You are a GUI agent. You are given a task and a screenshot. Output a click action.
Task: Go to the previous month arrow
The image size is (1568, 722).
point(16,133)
==
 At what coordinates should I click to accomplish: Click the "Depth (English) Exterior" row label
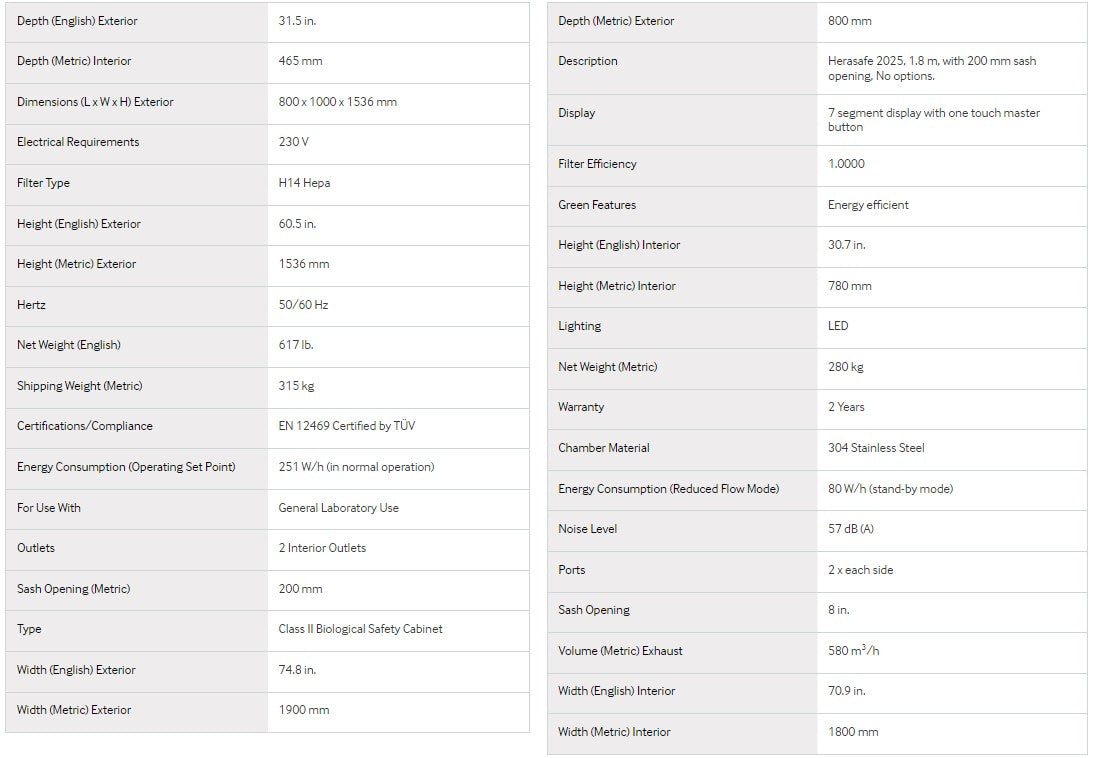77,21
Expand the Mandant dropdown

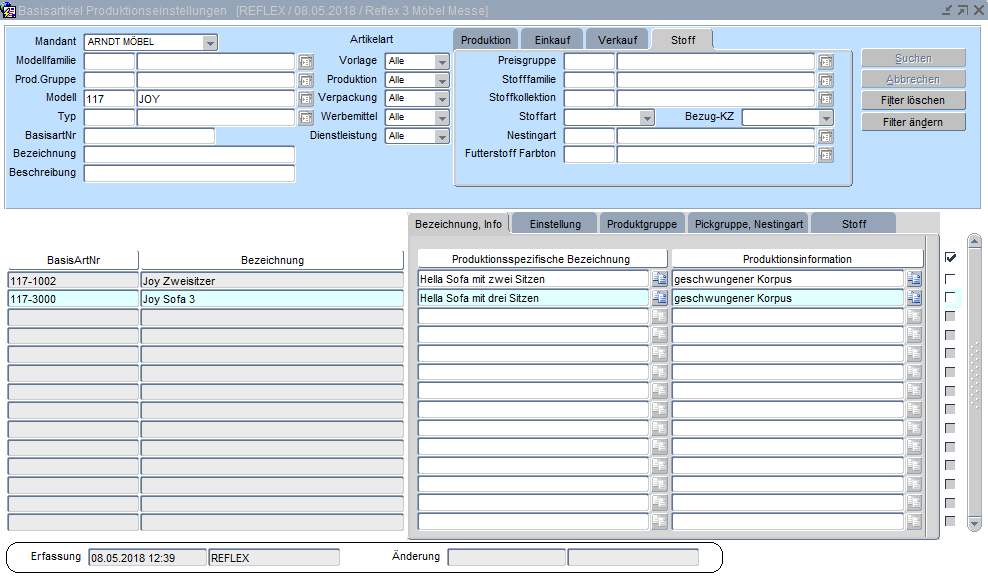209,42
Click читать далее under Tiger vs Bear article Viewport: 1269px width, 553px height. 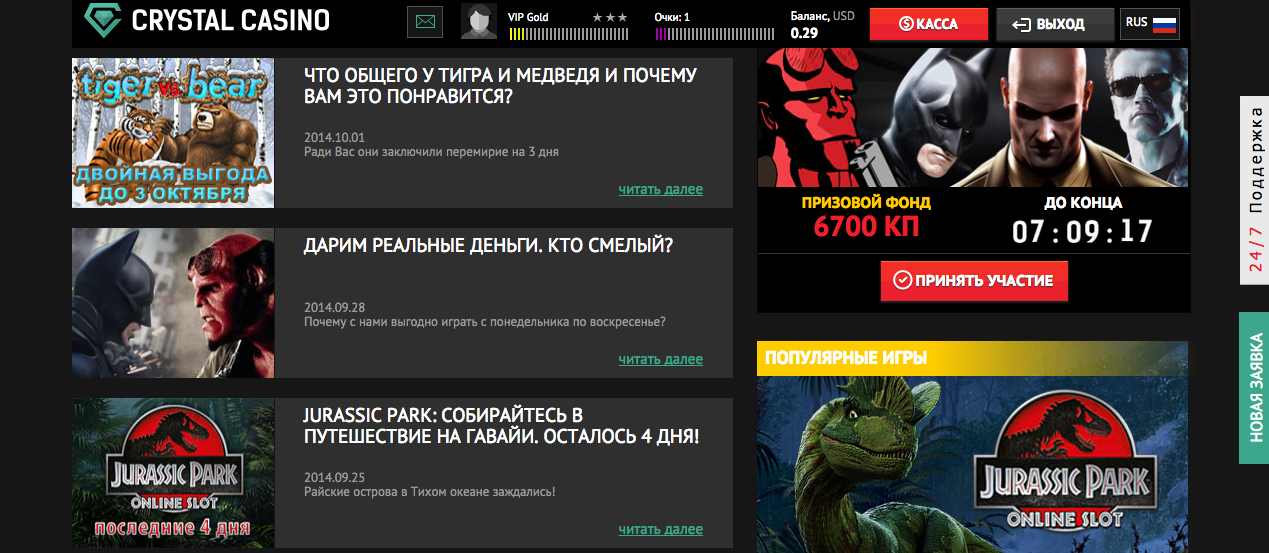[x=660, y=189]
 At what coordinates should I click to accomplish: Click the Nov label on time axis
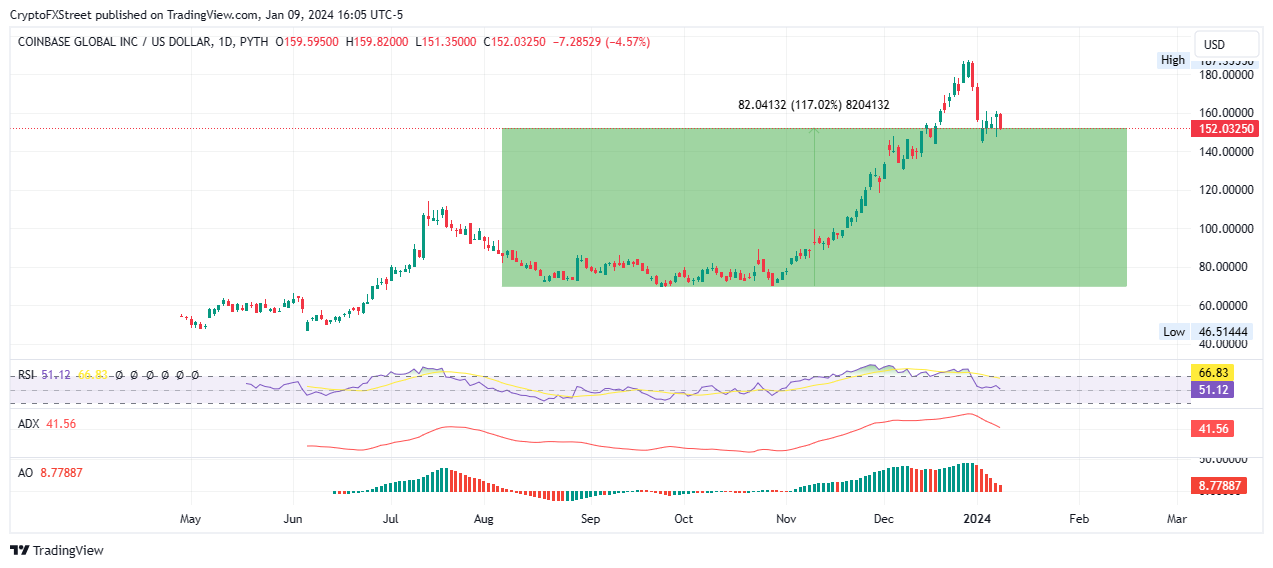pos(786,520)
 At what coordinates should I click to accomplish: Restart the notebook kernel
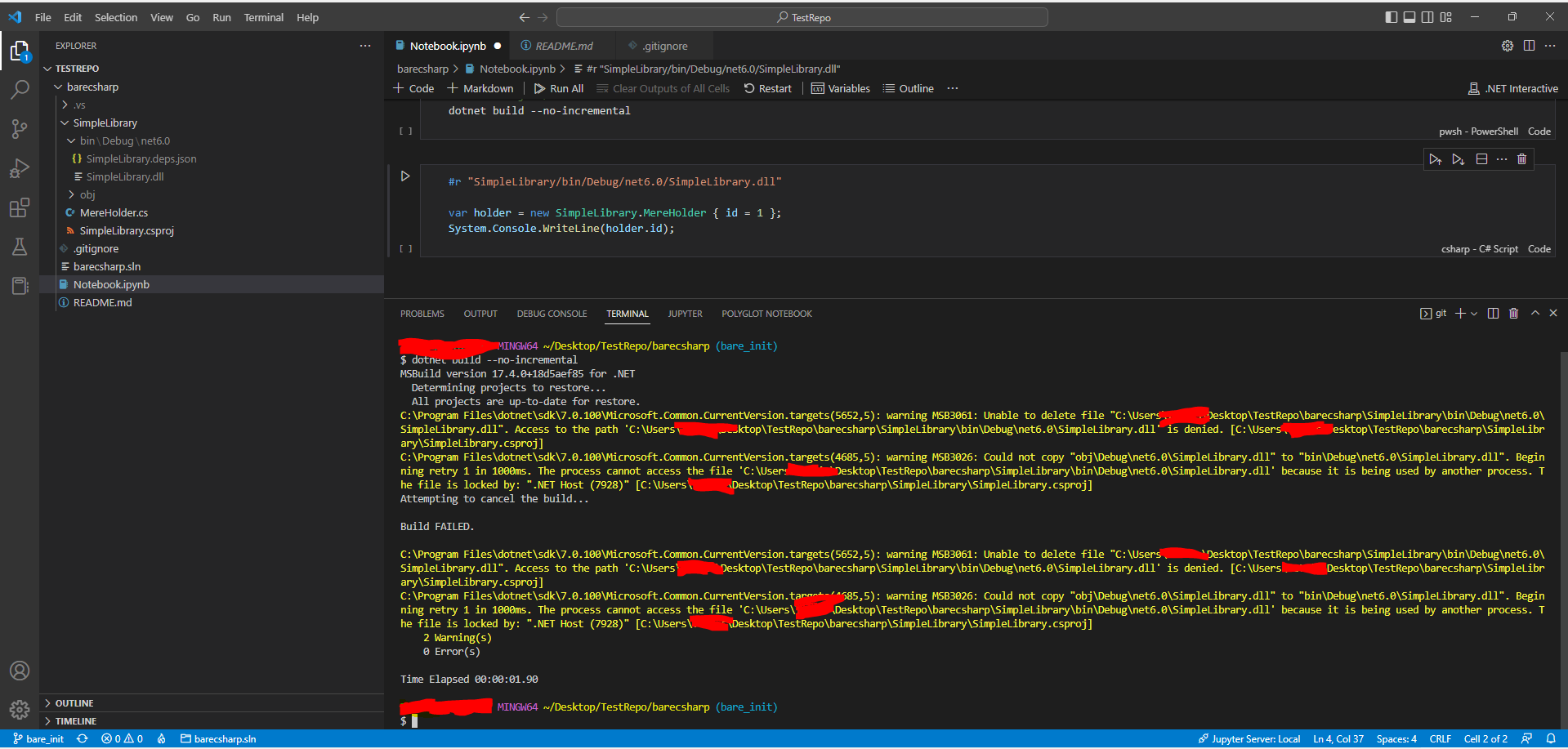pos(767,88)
==
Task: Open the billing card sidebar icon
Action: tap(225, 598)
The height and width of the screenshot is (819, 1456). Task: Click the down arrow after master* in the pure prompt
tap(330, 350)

- Task details -
Rewrite the data between the lines holding "You are a GUI" and "point(16,133)", inclusive, with the requests kept in. Shift every coordinate in the answers by adding 25 to it.

- Full output -
You are a GUI agent. You are given a task and a screenshot. Output a click action.
Task: Go to the previous month arrow
The image size is (1568, 722).
point(41,158)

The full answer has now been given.